Oh good lord. People, watts per hour is just another way of saying watt hour. It helps the folks, who are not engineers understand a bit easier.
I said "approximate" increase of 19 watts per hour. That was based on 65% of rated panel output and a 15% increase with a MPPT controller, which for a 12v panel is generous.
Why 65% of rated output? because that's what I've measured in Northern California
and southern Florida
with 100 watt 12v panels on sailboats at anchor
. Could be 60%, probably not more then 70%.
OP said two 100 watt panels. So they were nominal 12V, with Voc of 19v or higher. Really its the Vmp that is more important as Voc is voltage at zero current
flow. We really want current flow.
I assuming 14v with a PWM controller and 17v for a MPPT controler. Of course these numbers change all the time, but lets just use this for kicks and giggles.
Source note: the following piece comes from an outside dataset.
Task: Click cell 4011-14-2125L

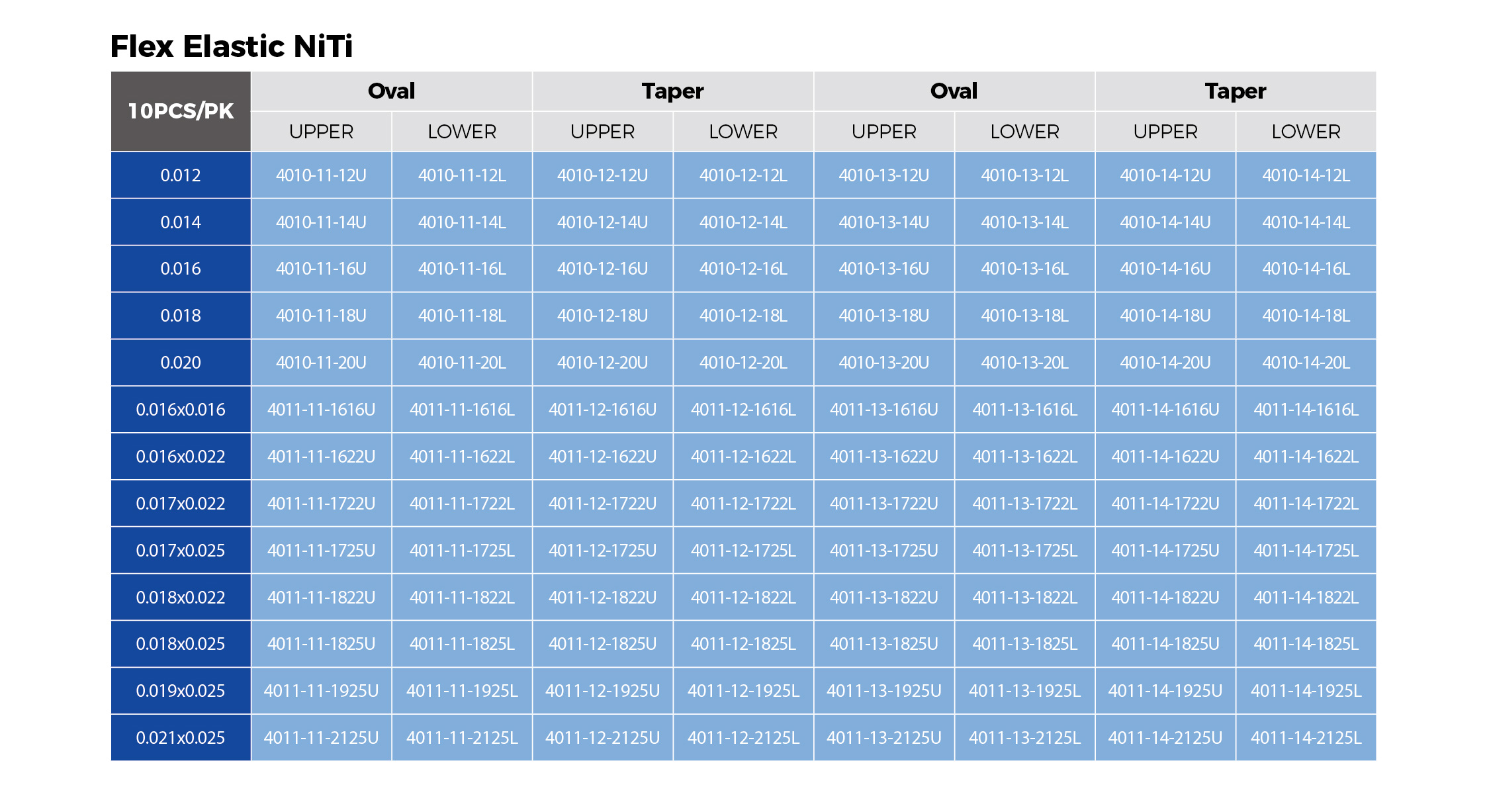Action: [x=1306, y=738]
A 100 watt panel will output about 65 watts during peak sunlight with a pwm controller. Lots of variables, but this is just an example, It's close in any case. Assuming a 15% increase in output efficiency with a MPPT controller the panel would increase output by 9.75 watts per hour. My real world data from Florida
, showed a 12% increase.
In any case 9.75 watts times two panels is 19.5 watts. I rounded this down to 19 as I knew my assumptions were a tad high. I'm an engineer
I can do that.
Of course I mean during the peak 5 hours of sun, when the panels are working the best. I probably did not mean at midnight.
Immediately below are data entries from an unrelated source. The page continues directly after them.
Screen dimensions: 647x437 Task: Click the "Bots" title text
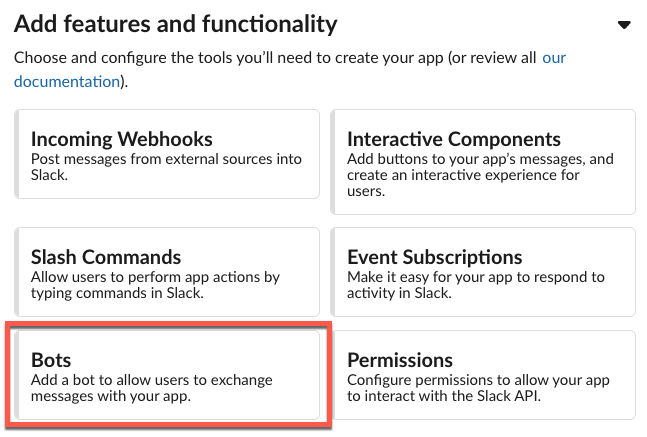(51, 359)
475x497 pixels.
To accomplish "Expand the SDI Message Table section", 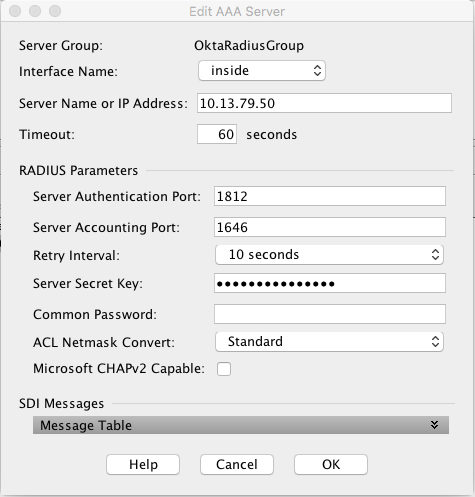I will (x=241, y=425).
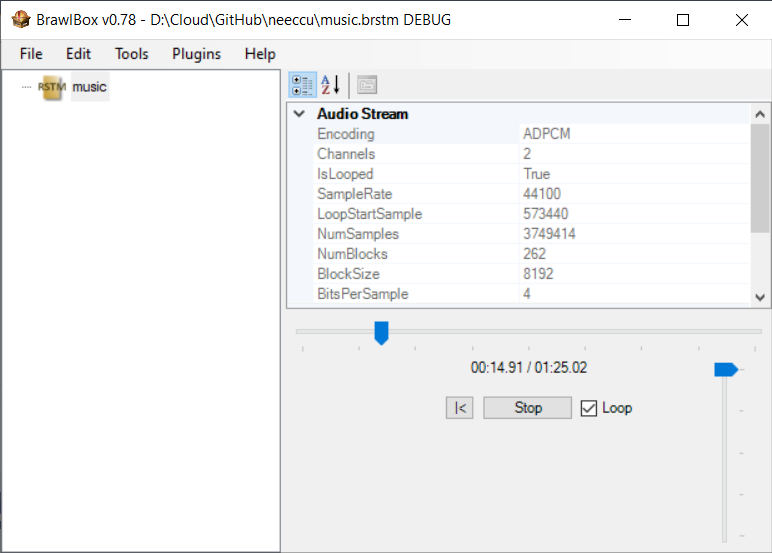
Task: Click the Categorized view icon in property grid
Action: coord(302,85)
By saying approximate, I know that any increase could be as little as 12 watts or as much as 25 watts, for two typical (perhaps older) 100 watt panels. Yes he could wire the two 12v panels in series and in theory increase peak solar output under ideal conditions. BUT in a sailboat with shading issues, odds are more times then not one panel would be shaded.
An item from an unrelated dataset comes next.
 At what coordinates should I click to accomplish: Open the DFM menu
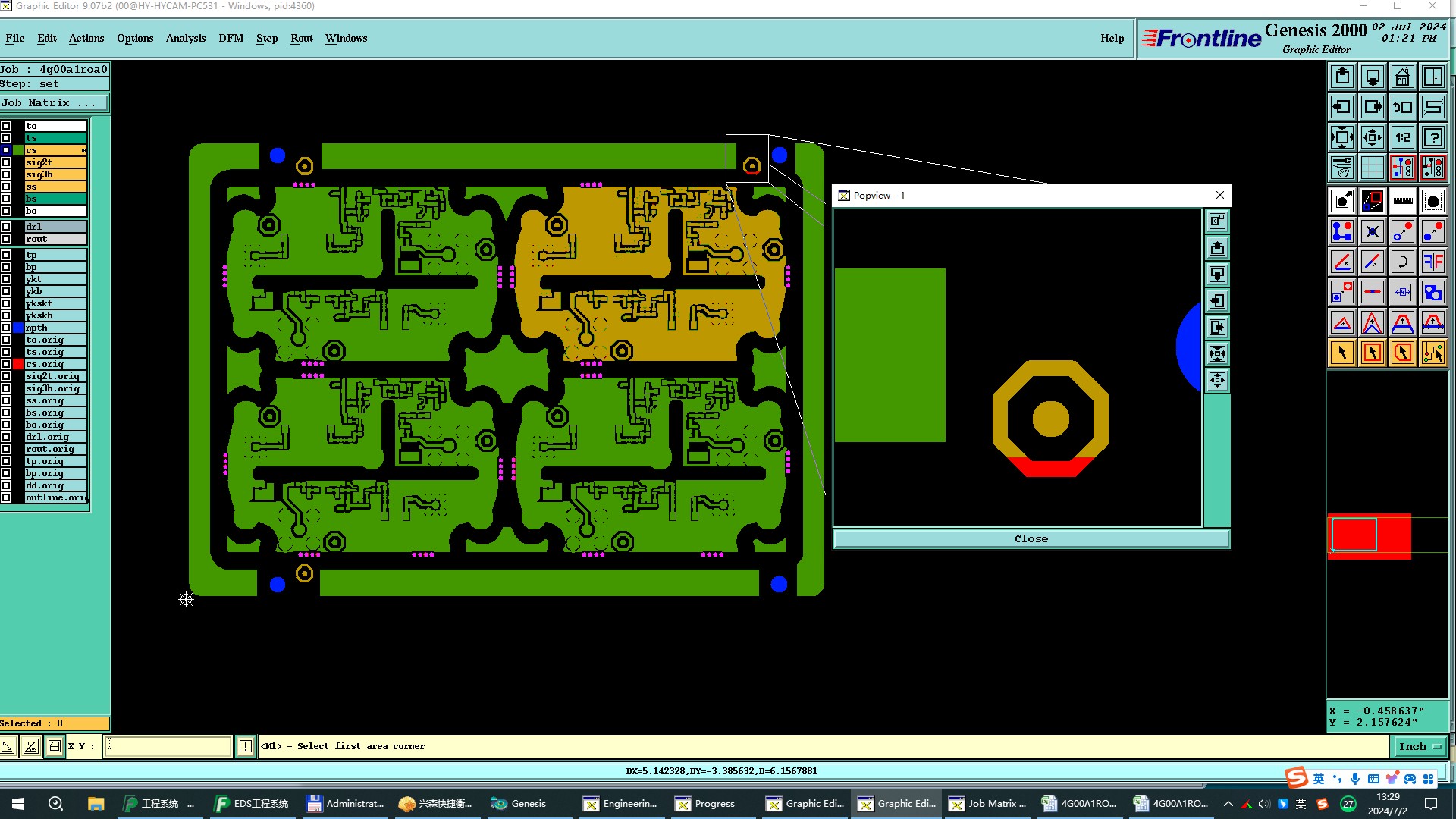(231, 38)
By shading, I of course mean with as little as one cell shaded more then 50 percent. As the panel cells are wired in series, shading one cell will cut panel output lots. Lots could mean up to 80 percent reduction, give or take a bit. Trying to keep it general ish.
BTW in southern Florida, ages ago, I saw a real world increase of 8 watts per hour or Watt hour, with a single
12v 100 watt panel and a MPPT controller (blue sky), during peak daylight. It was that piddling increase that made me decide to use PWM with an extra panel as it gave more bang for the buck.
Of course I used the word "Approximate" so folks on CF would not jump on my case, for trying to be to precise. Yeah, that worked out sooo well.